→ **Set tasks**
**1)** Answer these questions using the perf thread.
(a) Which helper does the patch use to calculate the uid and gid?
(b) For which command did the reply describe making failures be ignored?
(c) In the proposed register filter example, which register is compared, and against what value?
**2)** Reproduce the part of the perf thread that opens with the words containing "I think --uid" and closes with "filter on cgroups.", substituting "procfs scanning" for "/proc scanning".
**3)** Condense the paragraph in the perf thread that begins "Fwiw, something I noticed" into a shorter version that keeps its main facts.

→ **Selected text**
* * * * * * * * *
On Thu, May 16, 2024 at 10:34 AM Ian Rogers <irogers@google.com> wrote:
>
> On Wed, May 15, 2024 at 10:04 PM Ian Rogers <irogers@google.com> wrote:
> >
> > On Wed, May 15, 2024 at 9:20 PM Ian Rogers <irogers@google.com> wrote:
> > >
> > > Allow uid and gid to be terms in BPF filters by first breaking the
> > > connection between filter terms and PERF_SAMPLE_xx values. Calculate
> > > the uid and gid using the bpf_get_current_uid_gid helper, rather than
> > > from a value in the sample. Allow filters to be passed to perf top, this allows:
> > >
> > > $ perf top -e cycles:P --filter "uid == $(id -u)"
> > >
> > > to work as a "perf top -u" workaround, as "perf top -u" usually fails
> > > due to processes/threads terminating between the /proc scan and the
> > > perf_event_open.
> >
> > Fwiw, something I noticed playing around with this (my workload was
> > `perf test -w noploop 100000` as different users) is that old samples
> > appeared to linger around making terminated processes still appear in
> > the top list. My guess is that there aren't other samples showing up
> > and pushing the old sample events out of the ring buffers due to the
> > filter. This can look quite odd and I don't know if we have a way to
> > improve upon it, flush the ring buffers, histograms, etc. It appears
> > to be a latent `perf top` issue that you could encounter on other low
> > frequency events, but I thought I'd mention it anyway.
>
> Some other thoughts:
>
>  - It is kind of annoying with the --filter option (either on top or
> record) that there first needs to be an event to filter on. It'd be
> nice if we could just filter the default event.

Hmm.. right.  It should work with the default event when
no -e option is given.

>
>  - Should "perf top --uid=1234" be removed or turned into  an alias
> for '--filter "uid == $(id -u)"' given the --uid option generally
> doesn't work?

I think --uid should not fail if it cannot find the task.
I had a similar situation for perf stat --for-each-cgroup
and made it ignore the failures.

>
>  - What should happen to the perf top --pid and --tid options, should
> they be filters? Should they fallback on /proc scanning if there
> aren't sufficient BPF permissions? The plumbing for that is going to
> be messy.

I'm not inclined to do such things.

>
>  - There should probably be a way to filter on cgroups.

+1

>
>  - Does the user care that there are 3 kinds of filter that will work
> differently? Could we break them apart to make it more explicit, I may
> want tracepoint events with a BPF filter. How can we ensure 1 syntax
> for the 3 kinds of filter.
>
>  - Filtering on register values could be potentially interesting, for
> example, sampling on memcpy-s where the length is over a threshold. We
> have a register capture test:
> https://git.kernel.org/pub/scm/linux/kernel/git/perf/perf-tools-next.git/tree/tools/perf/tests/shell/record.sh#n81
> Perhaps the filter could look something like 'perf record -g -e
> mem:$ADDRESS_OF_MEMCPY:x --filter "reg:rdx > 1024"' -  this makes me
> think we need to make a more convenient way to specify memory
> addresses as symbols.
* * * * * * * * *
→ **Given information**
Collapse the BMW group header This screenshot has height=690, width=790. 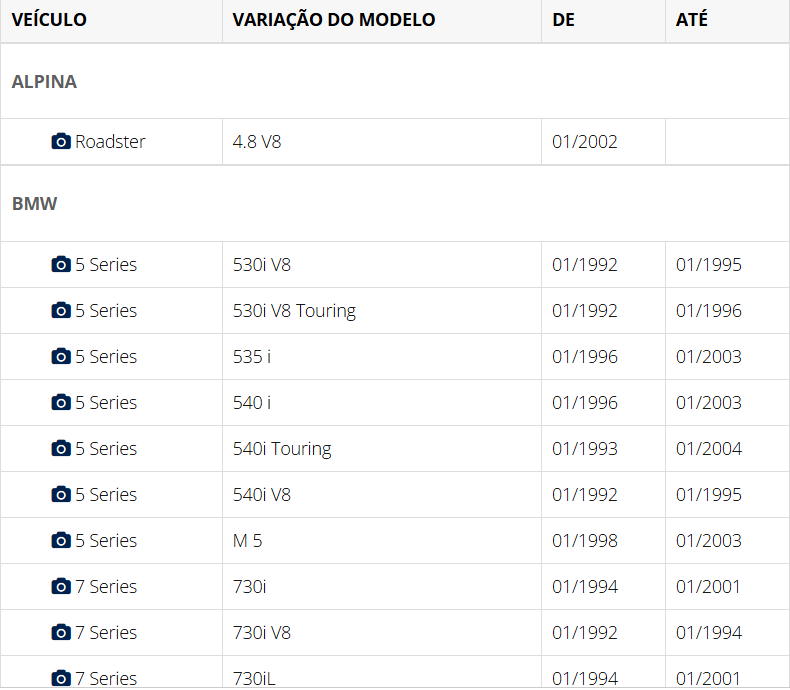pos(35,204)
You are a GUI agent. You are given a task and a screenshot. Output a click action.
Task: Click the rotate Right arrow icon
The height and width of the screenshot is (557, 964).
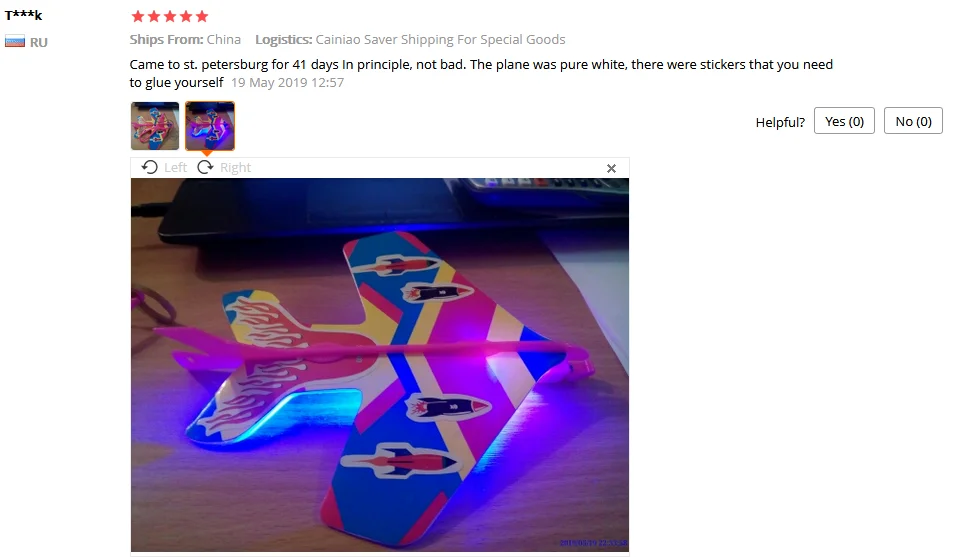point(205,167)
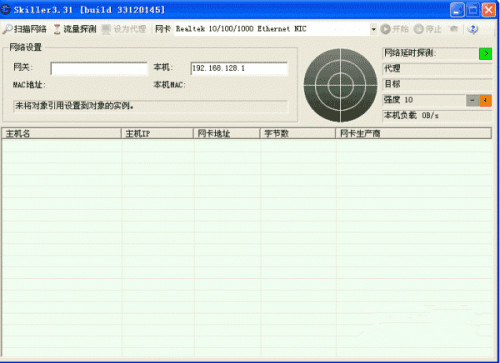
Task: Click the 字节数 column header
Action: [298, 134]
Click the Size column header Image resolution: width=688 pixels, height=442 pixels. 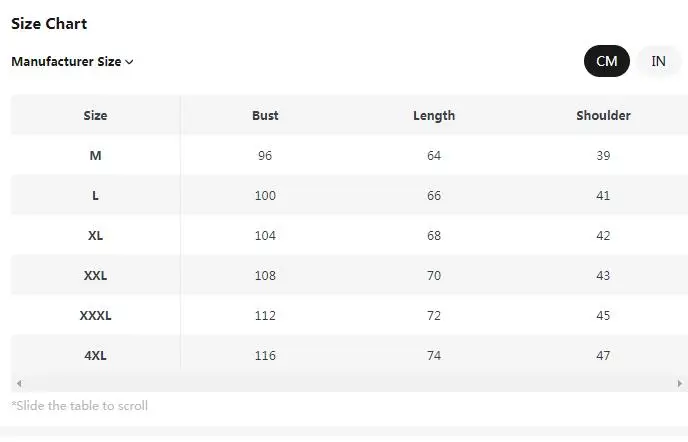pyautogui.click(x=95, y=115)
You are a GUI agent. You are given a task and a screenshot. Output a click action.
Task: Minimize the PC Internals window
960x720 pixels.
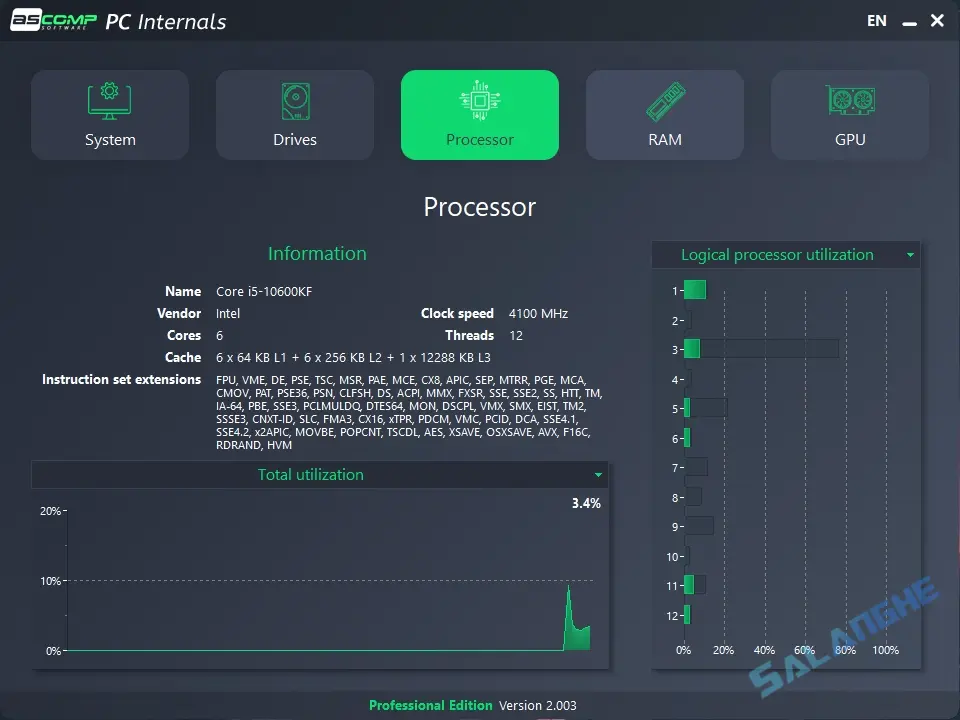coord(907,21)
* * * * * * * * *
→ **Answers to the tasks**
**1)**
(a) The bpf_get_current_uid_gid helper.
(b) perf stat --for-each-cgroup.
(c) The rdx register, compared as greater than 1024.

**2)**
I think --uid should not fail if it cannot find the task.
I had a similar situation for perf stat --for-each-cgroup
and made it ignore the failures.

>
>  - What should happen to the perf top --pid and --tid options, should
> they be filters? Should they fallback on procfs scanning if there
> aren't sufficient BPF permissions? The plumbing for that is going to
> be messy.

I'm not inclined to do such things.

>
>  - There should probably be a way to filter on cgroups.

**3)** While testing with `perf test -w noploop 100000` run as different users, old samples seemed to linger, so terminated processes still showed up in the top list. The likely cause is that the filter stops other samples from arriving and pushing the old sample events out of the ring buffers. There may be no way yet to improve on this, such as flushing the ring buffers or histograms. It looks like a latent `perf top` issue that could also occur with other low-frequency events.